• _WORK INSTRUCTIONS_
Your result should be every line of the records below that contains the word "computer".

• _DATA_
=== Section Start ===
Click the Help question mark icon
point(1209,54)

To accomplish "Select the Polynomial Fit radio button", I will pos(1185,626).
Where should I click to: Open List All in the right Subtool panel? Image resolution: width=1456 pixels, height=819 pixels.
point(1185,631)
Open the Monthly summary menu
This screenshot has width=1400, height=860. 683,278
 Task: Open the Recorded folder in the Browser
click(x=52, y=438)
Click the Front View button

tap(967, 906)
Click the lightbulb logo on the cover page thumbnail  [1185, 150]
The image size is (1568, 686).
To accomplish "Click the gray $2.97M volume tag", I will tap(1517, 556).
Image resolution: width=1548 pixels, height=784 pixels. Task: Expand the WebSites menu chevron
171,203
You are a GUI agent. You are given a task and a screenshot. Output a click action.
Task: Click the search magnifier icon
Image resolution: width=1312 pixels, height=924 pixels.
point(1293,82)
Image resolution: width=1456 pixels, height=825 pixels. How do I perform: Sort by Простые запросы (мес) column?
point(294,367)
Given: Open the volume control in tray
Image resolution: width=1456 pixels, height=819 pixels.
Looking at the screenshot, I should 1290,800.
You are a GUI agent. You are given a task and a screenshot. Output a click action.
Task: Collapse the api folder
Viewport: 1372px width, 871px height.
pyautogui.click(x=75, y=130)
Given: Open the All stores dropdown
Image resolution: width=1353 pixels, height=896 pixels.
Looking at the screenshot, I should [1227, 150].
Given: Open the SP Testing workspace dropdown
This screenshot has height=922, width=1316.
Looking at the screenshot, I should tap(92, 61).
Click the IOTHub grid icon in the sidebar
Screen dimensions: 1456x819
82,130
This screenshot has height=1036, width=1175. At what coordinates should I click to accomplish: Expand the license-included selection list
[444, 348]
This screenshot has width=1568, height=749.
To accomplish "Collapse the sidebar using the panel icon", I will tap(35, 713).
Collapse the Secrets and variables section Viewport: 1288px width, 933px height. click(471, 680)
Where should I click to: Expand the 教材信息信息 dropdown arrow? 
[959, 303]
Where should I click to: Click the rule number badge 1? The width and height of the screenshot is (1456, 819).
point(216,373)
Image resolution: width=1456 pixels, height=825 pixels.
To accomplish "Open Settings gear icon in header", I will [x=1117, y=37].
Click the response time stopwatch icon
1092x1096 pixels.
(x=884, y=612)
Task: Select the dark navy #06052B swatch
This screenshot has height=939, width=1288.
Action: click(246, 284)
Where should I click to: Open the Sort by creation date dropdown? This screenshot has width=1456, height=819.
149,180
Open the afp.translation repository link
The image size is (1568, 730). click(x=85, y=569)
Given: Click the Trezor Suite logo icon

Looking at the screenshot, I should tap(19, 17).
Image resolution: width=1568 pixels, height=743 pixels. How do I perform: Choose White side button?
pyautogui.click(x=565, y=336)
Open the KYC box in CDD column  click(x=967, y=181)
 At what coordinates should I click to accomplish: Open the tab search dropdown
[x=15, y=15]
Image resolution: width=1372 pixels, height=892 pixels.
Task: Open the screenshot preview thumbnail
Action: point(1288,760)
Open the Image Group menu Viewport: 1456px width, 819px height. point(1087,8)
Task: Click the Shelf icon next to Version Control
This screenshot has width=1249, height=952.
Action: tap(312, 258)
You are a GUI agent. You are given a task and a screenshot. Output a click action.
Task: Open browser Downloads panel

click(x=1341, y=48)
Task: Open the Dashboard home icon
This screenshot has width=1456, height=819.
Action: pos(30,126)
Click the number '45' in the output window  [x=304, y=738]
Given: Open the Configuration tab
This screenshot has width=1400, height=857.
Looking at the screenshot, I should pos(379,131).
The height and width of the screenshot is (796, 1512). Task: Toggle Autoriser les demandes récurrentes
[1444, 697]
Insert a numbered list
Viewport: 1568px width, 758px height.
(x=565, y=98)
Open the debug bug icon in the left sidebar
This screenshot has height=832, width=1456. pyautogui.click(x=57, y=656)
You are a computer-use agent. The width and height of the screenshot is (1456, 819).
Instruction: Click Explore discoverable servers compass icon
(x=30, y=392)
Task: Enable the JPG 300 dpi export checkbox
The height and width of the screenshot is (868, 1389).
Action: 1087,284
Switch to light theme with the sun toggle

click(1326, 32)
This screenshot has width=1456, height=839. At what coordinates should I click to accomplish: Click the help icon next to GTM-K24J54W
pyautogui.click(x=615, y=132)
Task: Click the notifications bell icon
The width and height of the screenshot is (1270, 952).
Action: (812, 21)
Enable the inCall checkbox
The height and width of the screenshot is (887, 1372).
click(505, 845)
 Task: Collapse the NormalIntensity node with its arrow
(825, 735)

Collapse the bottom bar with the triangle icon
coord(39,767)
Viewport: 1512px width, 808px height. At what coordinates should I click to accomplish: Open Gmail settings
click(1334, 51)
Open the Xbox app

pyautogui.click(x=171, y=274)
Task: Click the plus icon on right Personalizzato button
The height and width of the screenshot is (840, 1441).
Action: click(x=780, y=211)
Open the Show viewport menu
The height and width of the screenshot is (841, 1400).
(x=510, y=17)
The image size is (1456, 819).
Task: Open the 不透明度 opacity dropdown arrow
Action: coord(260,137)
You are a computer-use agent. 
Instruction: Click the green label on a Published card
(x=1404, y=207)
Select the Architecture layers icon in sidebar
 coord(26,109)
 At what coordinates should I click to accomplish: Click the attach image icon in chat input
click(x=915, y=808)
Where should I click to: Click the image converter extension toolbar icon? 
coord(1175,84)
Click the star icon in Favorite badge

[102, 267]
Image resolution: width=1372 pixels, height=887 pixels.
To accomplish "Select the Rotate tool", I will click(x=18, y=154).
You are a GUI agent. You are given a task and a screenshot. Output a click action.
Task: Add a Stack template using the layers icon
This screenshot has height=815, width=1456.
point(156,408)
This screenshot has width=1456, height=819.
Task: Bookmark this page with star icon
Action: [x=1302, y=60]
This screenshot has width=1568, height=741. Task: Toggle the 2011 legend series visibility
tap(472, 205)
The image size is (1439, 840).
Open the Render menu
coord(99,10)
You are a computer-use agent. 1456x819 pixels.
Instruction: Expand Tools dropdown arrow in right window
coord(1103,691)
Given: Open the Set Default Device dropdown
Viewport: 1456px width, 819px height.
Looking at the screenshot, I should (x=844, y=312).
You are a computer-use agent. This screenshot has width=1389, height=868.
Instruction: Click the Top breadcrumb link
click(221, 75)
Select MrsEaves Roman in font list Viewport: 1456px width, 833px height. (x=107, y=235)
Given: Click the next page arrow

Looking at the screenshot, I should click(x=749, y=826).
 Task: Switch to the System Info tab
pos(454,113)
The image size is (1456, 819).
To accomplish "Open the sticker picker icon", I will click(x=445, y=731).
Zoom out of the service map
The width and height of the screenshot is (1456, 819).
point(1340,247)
=== Section End ===
• _RESPONSE TO THE EXERCISE_
You are a computer-use agent. The width and height of the screenshot is (1456, 819).
You are a computer-use agent. 
You are a computer-use agent. 1456x819 pixels.
You are a computer-use agent. This screenshot has width=1389, height=868.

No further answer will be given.